(PROBLEM SET):
A) Transcribe the neighborhood study excerpt between "To account for" and "1.5 years [47, 48].", inclusive.
B) Write the next part of the neighborhood study excerpt, picking up after its final sentence.

(TEXT PASSAGE):

To account for the impact of COVID-19, a sensitivity analysis was conducted. Neighborhood characteristics did not differ considerably from the larger group. However, when excluding people who participated during the COVID-19 period, the effect of the lifestyle intervention on BMI and WC loss is greater, which is in line with previous studies on this lifestyle intervention, with a mean weight loss off 5.15% and a decrease in waist circumference of 6.41% after 1.5 years [47, 48].

Strengths and Limitations

The strengths of the present study lie in its longitudinal approach, our ability to link self-reported neighborhood characteristics to the changes in objectively measured BMI and WC, and the stringent control for socioeconomic factors at both the individual and neighborhood levels.

The study has several limitations that merit acknowledgement. Firstly, the questionnaire used to assess neighborhood characteristics lacked formal validation. However, it is noteworthy that the items of the questionnaire exhibit an acceptable internal consistency with a Cronbach’s alpha of 0.781 among the questions. Another limitation to consider is the small sample size utilized in this study, which is a common concern in social sciences. Linear regression analysis based on a sample of 118 individuals may not guarantee the robustness of the analysis results and further research in larger samples is needed. Additionally, the testing of numerous relationships in the study may increase the risk of type 1 error. Despite this consideration and the exploratory nature of this study, the results are suggestive and valuable for future research.

Implications for Practice and Considerations for Future Studies

Our results imply that addressing the overall quality of neighborhoods could be a strategic approach to facilitate weight management and encourage healthier lifestyle behaviors among the population. By promoting more favorable, safer neighborhoods with supportive neighborhood environments, public health interventions have the potential to enhance the effectiveness and impact of efforts to combat obesity and its associated health risks on a community level. Furthermore, professionals working in lifestyle interventions might need to have extra attention for participants of lifestyle programs residing in less favorable neighborhoods. Possibly, professionals could provide guidance to enhance physical activity opportunities within their local surroundings and offer strategies for individuals who perceive safety concerns, enabling them to engage in outdoor activities with a greater sense of security. Combined lifestyle interventions need not be seen as one-size-fits-all but should be adapted to local living circumstances.

(GIVEN MATERIAL):
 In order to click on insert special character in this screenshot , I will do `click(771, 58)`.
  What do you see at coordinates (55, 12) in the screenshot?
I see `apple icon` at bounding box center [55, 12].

(RESPONSES TO THE TASKS):
A)
To account for the impact of COVID-19, a sensitivity analysis was conducted. Neighborhood characteristics did not differ considerably from the larger group. However, when excluding people who participated during the COVID-19 period, the effect of the lifestyle intervention on BMI and WC loss is greater, which is in line with previous studies on this lifestyle intervention, with a mean weight loss off 5.15% and a decrease in waist circumference of 6.41% after 1.5 years [47, 48].

B)
This study may not find some associations due to its smaller sample size or the relatively smaller variations within the study group for these specific factors; therefore, conducting similar research on a larger sample size would be interesting. Furthermore, this study indicates that the social and physical environment people live in may play a role in the success of the intervention. We, however, need more research to study whether this is causally related. Lastly, more research is needed to better understand the complex interplay between neighborhood characteristics and health outcomes, taking into account a broader range of confounders, such as stress.

Conclusion

The findings suggest that individuals with higher scores in living in perceived less favorable neighborhoods may experience less favorable outcomes in terms of BMI and waist circumference reduction following a lifestyle intervention, irrespective of the socioeconomic status score of the neighborhood one lives in. Given the limitations of the study, caution should be exercised when drawing broad conclusions. Nevertheless, these results suggest a potential connection between neighborhood perceptions and the effects of a lifestyle intervention. Further studies are needed to confirm these associations and to assess whether this is related to increased stress levels or other environmental, social, or neighborhood factors.